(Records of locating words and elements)
===============

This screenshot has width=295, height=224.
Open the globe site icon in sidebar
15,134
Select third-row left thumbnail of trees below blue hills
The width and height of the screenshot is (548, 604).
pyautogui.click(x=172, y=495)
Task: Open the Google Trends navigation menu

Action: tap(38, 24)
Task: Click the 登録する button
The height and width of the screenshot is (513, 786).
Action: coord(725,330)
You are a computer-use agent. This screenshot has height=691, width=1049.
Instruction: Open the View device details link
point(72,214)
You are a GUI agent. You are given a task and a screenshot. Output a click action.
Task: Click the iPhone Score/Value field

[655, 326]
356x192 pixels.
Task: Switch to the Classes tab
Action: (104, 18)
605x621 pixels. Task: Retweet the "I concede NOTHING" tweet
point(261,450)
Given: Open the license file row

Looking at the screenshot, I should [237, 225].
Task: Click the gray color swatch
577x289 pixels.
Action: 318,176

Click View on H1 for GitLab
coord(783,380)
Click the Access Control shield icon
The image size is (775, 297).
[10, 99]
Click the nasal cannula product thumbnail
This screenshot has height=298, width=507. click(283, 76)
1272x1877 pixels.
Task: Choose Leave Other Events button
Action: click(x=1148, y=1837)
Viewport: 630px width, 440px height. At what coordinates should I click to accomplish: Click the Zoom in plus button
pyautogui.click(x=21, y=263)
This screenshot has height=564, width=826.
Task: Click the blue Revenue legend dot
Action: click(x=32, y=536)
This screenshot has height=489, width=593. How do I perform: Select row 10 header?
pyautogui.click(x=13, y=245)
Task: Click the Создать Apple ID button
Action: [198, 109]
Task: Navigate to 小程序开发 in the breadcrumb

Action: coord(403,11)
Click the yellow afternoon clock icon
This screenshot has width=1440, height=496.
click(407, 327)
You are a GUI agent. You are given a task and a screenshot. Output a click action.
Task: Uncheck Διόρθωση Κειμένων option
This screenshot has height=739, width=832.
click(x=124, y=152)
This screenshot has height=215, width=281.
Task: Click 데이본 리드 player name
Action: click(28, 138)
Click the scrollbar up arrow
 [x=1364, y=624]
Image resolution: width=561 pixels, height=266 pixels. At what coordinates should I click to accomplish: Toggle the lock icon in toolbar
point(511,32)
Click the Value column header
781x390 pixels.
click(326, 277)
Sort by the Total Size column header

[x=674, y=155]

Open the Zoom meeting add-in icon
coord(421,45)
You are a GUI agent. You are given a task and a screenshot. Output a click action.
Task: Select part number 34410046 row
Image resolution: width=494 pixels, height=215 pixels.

===============

**WHAT THE EXERCISE ASKS**
List every line above that contains the word "This", copying each one in full.

**WORKED ANSWER**
This screenshot has width=295, height=224.
You are a computer-use agent. This screenshot has height=691, width=1049.
This screenshot has height=298, width=507. click(283, 76)
This screenshot has height=564, width=826.
This screenshot has height=489, width=593. How do I perform: Select row 10 header?
This screenshot has width=1440, height=496.
This screenshot has height=739, width=832.
This screenshot has height=215, width=281.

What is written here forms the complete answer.